### Sentiment Analysis: prepare deployment

* use class definition in sentiment_analyzers file 
* Conda env used: Natural Language Processing for CPU Python 3.7

In [1]:
import torch
from torch import nn

# HuggingFace transformers (availale in OCI DS conda nlp env)
# see: https://github.com/huggingface/transformers
from transformers import AutoTokenizer, AutoModelForSequenceClassification

# from my Python file
from sentiment_analyzers import MultiSentimentAnalyzer

import os
from ads import set_auth
from ads.common.model_artifact import ModelArtifact
from ads.common.model_export_util import prepare_generic_model
from ads.common.model_metadata import (MetadataCustomCategory,
                                       UseCaseType)

In [2]:
# create deployment directory, if not exists
PATH_ARTEFACT = f"./nlptown-checkpoint"

if not os.path.exists(PATH_ARTEFACT):
    os.mkdir(PATH_ARTEFACT)

In [3]:
# copy sentiment_analyzers.py to PATH_ARTEFACT
!cp sentiment_analyzers.py $PATH_ARTEFACT

In [4]:
# load model and tokenizers
# Load tokenizer and PyTorch weights form the Hub
MODEL_NAME = "nlptown/bert-base-multilingual-uncased-sentiment"

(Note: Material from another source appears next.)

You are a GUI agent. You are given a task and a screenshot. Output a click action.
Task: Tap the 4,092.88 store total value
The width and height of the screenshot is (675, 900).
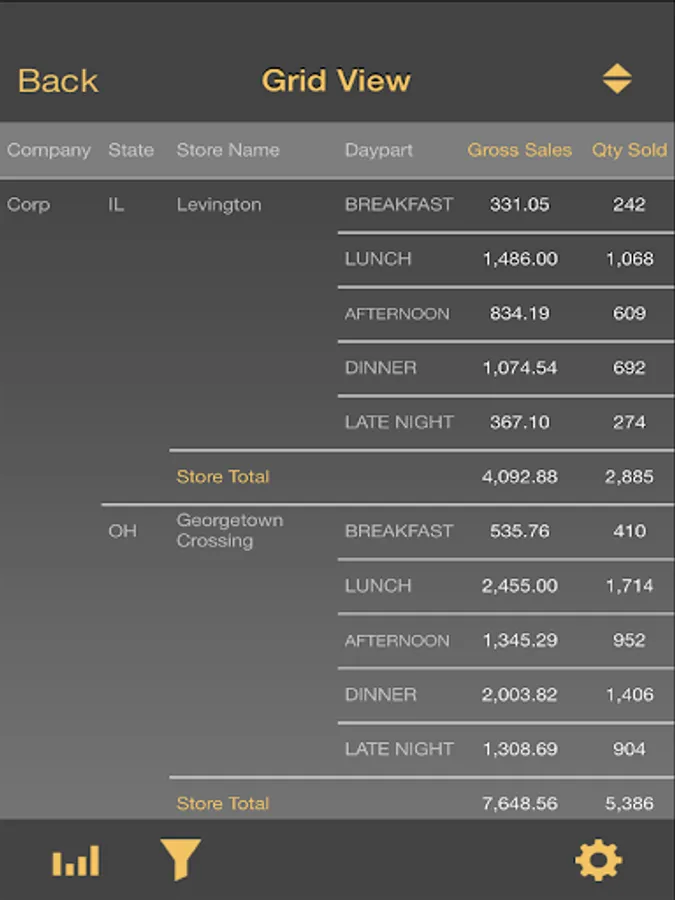(x=519, y=477)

tokenizer = AutoTokenizer.from_pretrained(MODEL_NAME)

model = AutoModelForSequenceClassification.from_pretrained(MODEL_NAME)

In [5]:
# Save to disk
LOCAL_DIR = PATH_ARTEFACT

tokenizer.save_pretrained(LOCAL_DIR)
model.save_pretrained(LOCAL_DIR)

In [6]:
artifact = prepare_generic_model(model=model, model_path=PATH_ARTEFACT,
                                 force_overwrite=True, 
                                 data_science_env=True,
                                 use_case_type=UseCaseType.SENTIMENT_ANALYSIS)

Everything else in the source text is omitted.